Eventually, the story goes the local funeral homes here in Chattanooga sued the man and it went to the State Supreme Court; he went out of business, but the protections put in place to allow funeral homes to practice price collusion is now history.
 
Scott -- has there been any downward pressure on funeral homes to lower casket pricing due to increased market competition? I would only think it's marginal, with life insurance paying the funeral, which results in reduced price sensitivity. I ask because now you see Wal-Mart, Senior Life, and these Mom and Pops selling caskets with quite the reduced mark-up. I've had many clients locally tell me about a man in East Chattanooga who was selling caskets at only a several hundred-dollar mark-up. These allegedly were the same caskets customers would find at Dignity Funeral Homes, Lane's, Buckner's, etc., but for thousands less. Eventually, the story goes the local funeral homes here in Chattanooga sued the man and it went to the State Supreme Court; he went out of business, but the protections put in place to allow funeral homes to practice price collusion is now history.


At one time a huge portion of the funeral homes profit was in the casket. Funeral directors by nature are not salespeople so it was easier for them to build the price into a tangible item rather than sell the intangible part. The internet changed their business model like it did a lot of industries. Once people could research and compare the prices, they had to get more in line with the threat of the casket discounters.

About 10 to 15 years ago most of the funeral homes converted over to service based pricing. This just means the raised their service charges way up and lowered their casket prices way down. This did two things for them. It made it where if someone shopped the casket price, they wouldn't find a drastic savings over the funeral home's price plus if they did buy the casket elsewhere the funeral home didn't care as much because their big profits were now built into their service charges.

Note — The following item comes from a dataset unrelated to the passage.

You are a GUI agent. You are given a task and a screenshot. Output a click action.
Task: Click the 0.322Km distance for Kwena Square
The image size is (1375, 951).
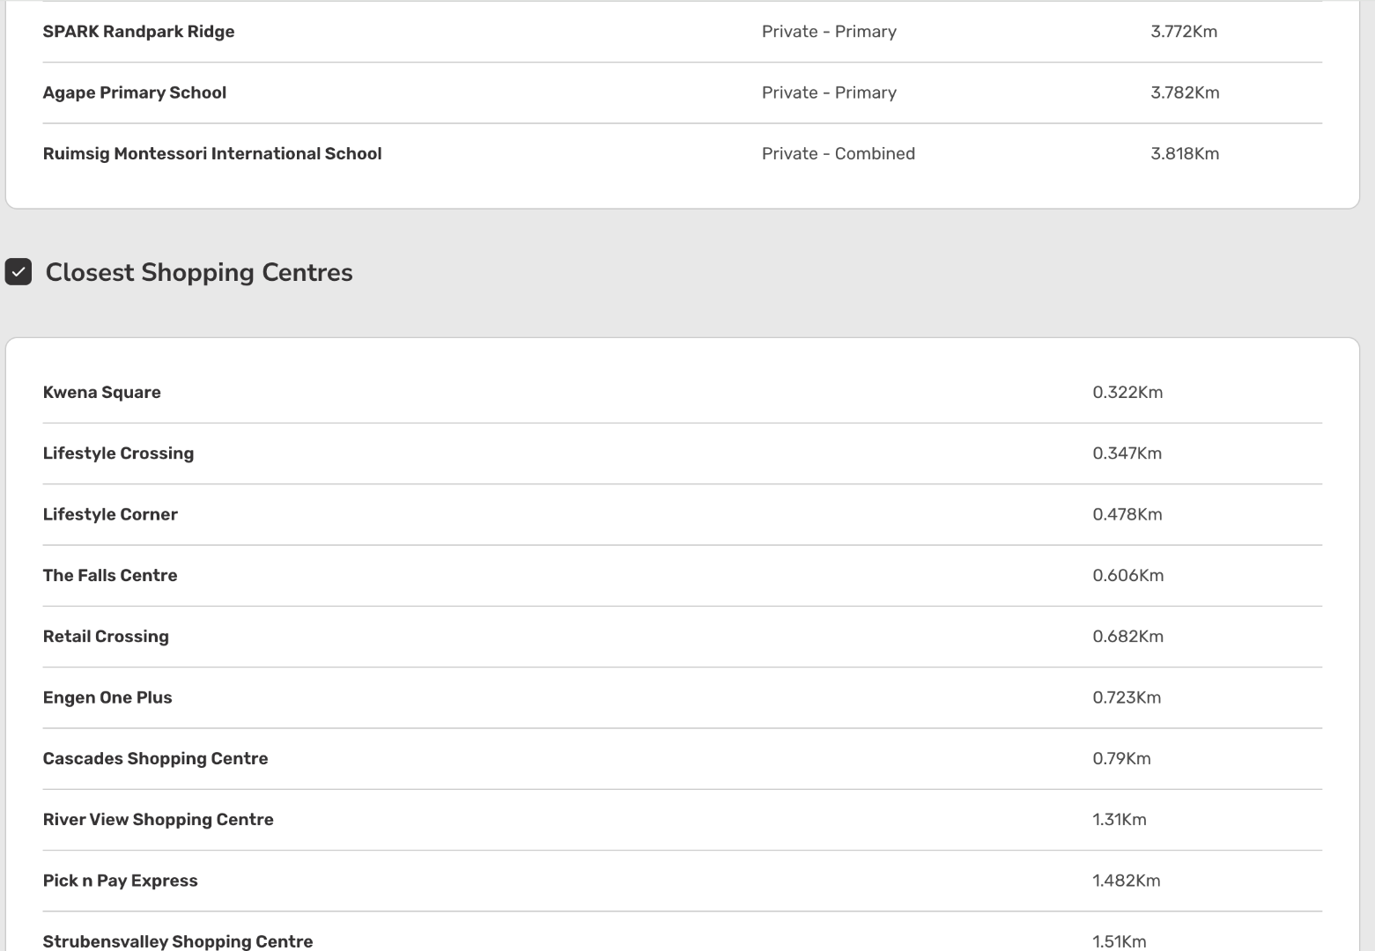pos(1127,393)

It worked. Even though caskets are sold on ebay, AmVets, Catholic Monks, Costco, Wal-Mart, and hundreds of discount casket websites and stores, people who buy a casket away from the funeral home is still a very small percentage of people. Hardly anyone does it. The funeral home always has the best chance at the casket sale because no insurance policy will release funds without a signed form from a funeral director at a minimum. Many insurance companies still require a certified death certificate which isn't going to be available until after the funeral is over in most cases.

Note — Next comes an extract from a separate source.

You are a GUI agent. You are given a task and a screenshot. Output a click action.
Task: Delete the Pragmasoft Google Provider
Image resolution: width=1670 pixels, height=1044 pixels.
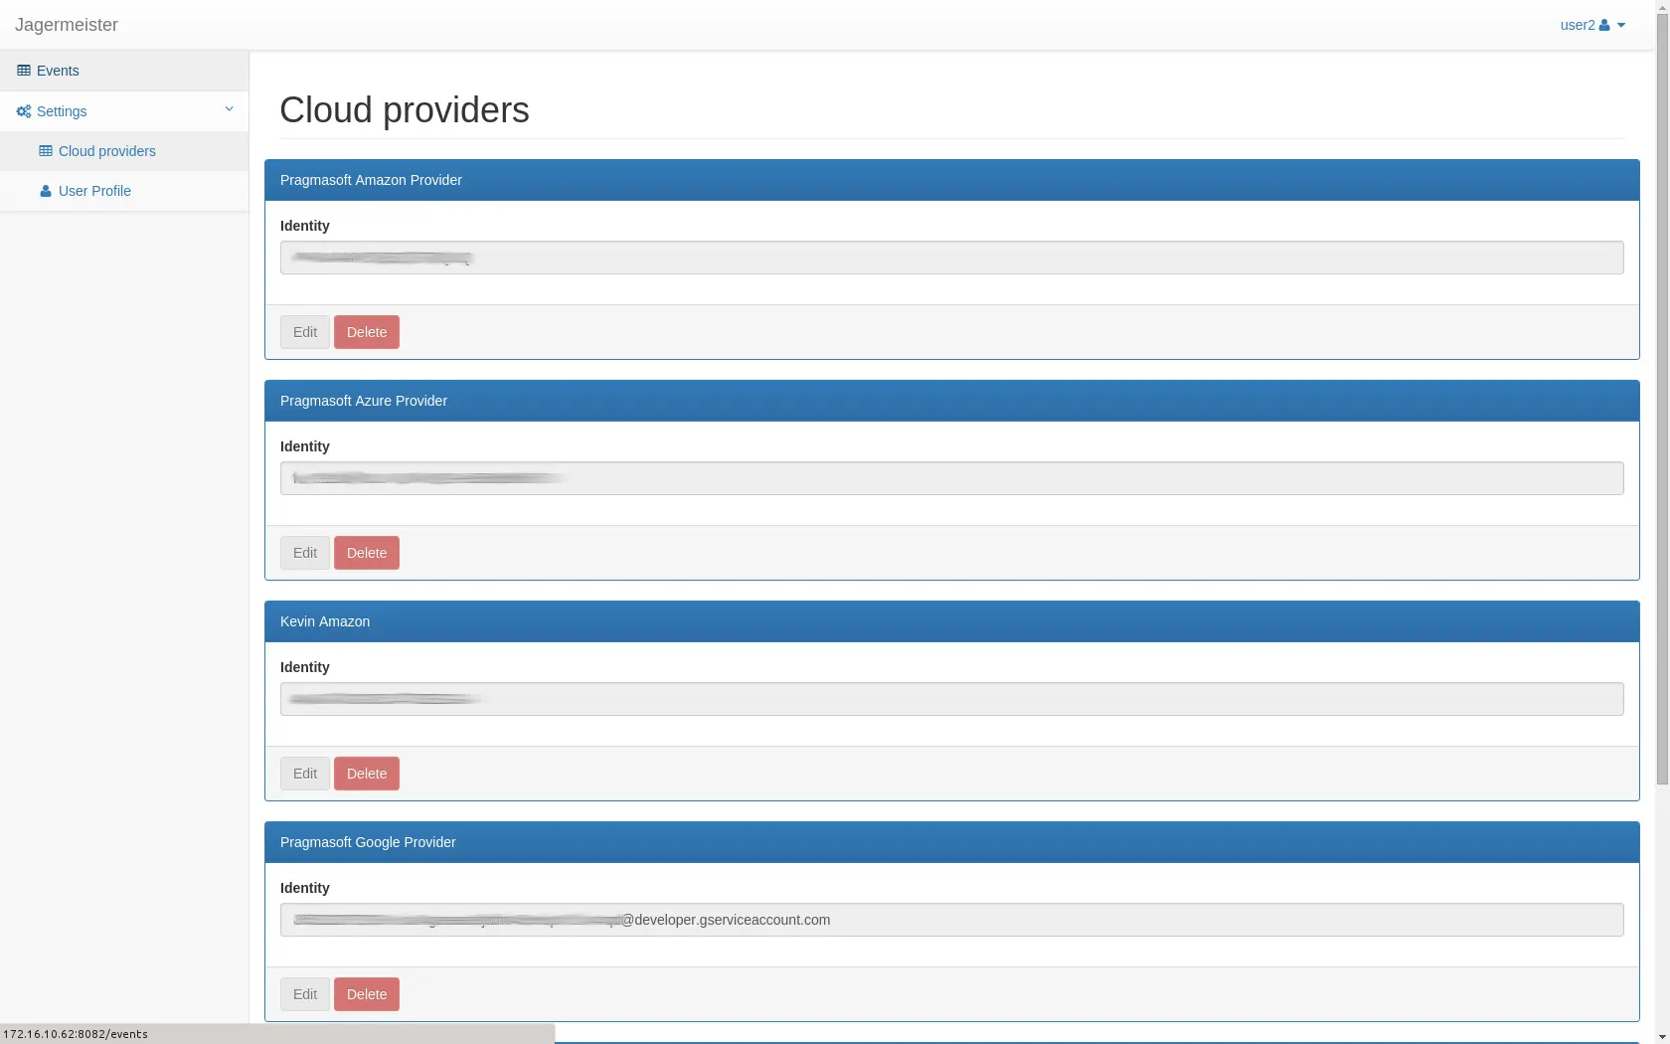(x=366, y=994)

If the funeral home has last crack at the casket sale, they are going to get it over 99% of the time. No one could beat them on price unless they allow them to. Funeral homes can go as low as $495 if they want to. Plus any reasonable person understands that if they bring the casket in from a 3rd party seller, they are going to be the treated as the red-headed step child. They will definitely get the smallest, least desirable chapel. They will get last choice of days and times for their funeral. And they will be treated the same way that any business owner would treat a customer that was their least desirable customer.

Let's say you spend two hours with a customer explaining everything about life insurance and health underwriting the couple and you determined that the husband could get your favorite company at Prefered rates but the wife needed to go with Gerber GI. They tell you they will buy tomorrow but they want to sleep on it to decide how much. When you sit with them the next day they tell you, we went online and signed up with your favorite company on the internet but we still want to buy the GI from you. That same feeling you would have is the same feelings the funeral home would have toward you bringing a casket into their funeral home. You are a customer but you are an azz. If you wouldn't cancel your casket order and allow the funeral home to sell it for you at the same price, you will not be a valued customer. And you will know it.

The biggest dent in casket sales has definitely come from the Catholic Church. The monk replica caskets sold by the Catholic Monks do get used occasionally. And when people want to use them, it's like they have been commanded by the Pope to use it. They aren't cheap either. Around $2,000.